We expose some common commands that most of our workspace packages will expose. We use turborepo to ensure we’re running the commands efficiently. If an individual package doesn’t support a command (i.e. a node package does not have a build script) it will be skipped.

{
  "scripts": {
    "build": "turbo run --concurrency=4 build",
    "clean": "turbo run clean",
    "coverage": "turbo run --concurrency=4 coverage",
    "coverage:ci": "turbo run --concurrency=2 coverage -- --maxWorkers=2 --forceExit",
    "format": "turbo run --concurrency=4 format",
    "lint": "turbo run --concurrency=4 lint",
    "postinstall": "husky install",
    "release": "yarn build && changeset publish",
    "test": "turbo run --concurrency=4 test",
    "test:ci": "turbo run --concurrency=2 test -- --maxWorkers=2 --forceExit",
    "version": "changeset version && yarn install"
  }
}

Create App and Scripts Workspaces

It’s a common convention to have an apps folder separate from the packages folder to distinguish specialized application packages from standard library packages.
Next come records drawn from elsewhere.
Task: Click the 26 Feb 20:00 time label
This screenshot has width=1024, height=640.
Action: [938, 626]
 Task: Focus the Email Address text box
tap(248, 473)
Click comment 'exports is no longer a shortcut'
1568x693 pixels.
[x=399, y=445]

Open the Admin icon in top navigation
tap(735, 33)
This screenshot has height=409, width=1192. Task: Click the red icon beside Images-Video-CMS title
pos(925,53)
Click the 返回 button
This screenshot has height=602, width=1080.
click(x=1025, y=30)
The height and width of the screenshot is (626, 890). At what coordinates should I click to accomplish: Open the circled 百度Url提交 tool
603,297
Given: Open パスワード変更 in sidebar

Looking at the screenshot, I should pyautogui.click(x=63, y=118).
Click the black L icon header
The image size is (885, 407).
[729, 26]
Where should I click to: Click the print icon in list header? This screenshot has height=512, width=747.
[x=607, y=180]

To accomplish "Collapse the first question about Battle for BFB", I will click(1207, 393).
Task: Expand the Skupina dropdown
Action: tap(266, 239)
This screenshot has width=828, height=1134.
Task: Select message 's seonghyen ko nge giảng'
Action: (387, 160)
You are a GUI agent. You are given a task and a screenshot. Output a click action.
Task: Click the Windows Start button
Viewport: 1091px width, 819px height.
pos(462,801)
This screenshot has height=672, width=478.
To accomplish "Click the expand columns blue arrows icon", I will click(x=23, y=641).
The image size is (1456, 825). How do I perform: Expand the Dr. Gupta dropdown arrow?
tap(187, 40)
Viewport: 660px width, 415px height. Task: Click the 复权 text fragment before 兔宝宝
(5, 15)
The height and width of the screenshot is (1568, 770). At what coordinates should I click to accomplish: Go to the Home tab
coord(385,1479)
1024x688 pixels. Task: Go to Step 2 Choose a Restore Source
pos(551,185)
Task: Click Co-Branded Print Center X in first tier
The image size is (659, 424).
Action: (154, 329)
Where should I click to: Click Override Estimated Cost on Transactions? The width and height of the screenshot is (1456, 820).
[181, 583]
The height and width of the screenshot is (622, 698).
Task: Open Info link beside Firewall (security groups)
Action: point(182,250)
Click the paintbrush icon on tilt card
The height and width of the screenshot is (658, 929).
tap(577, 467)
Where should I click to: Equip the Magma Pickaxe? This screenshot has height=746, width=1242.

We’re going to also create a scripts folder for holding common script our repo needs. This may be covered in a future post.

mkdir apps
mkdir scripts
touch apps/.gitkeep
touch scripts/.gitkeep
touch packages/.gitkeep

Add apps and scripts to the package.json in the workspace root.

{
  "workspaces": [
    "apps/*",
    "packages/*",
    "scripts/*"
  ]
}

Next Steps

From this point we have a fully functioning workspace with some sensible defaults and professional-grade tooling.

The next step is to create a workspace package.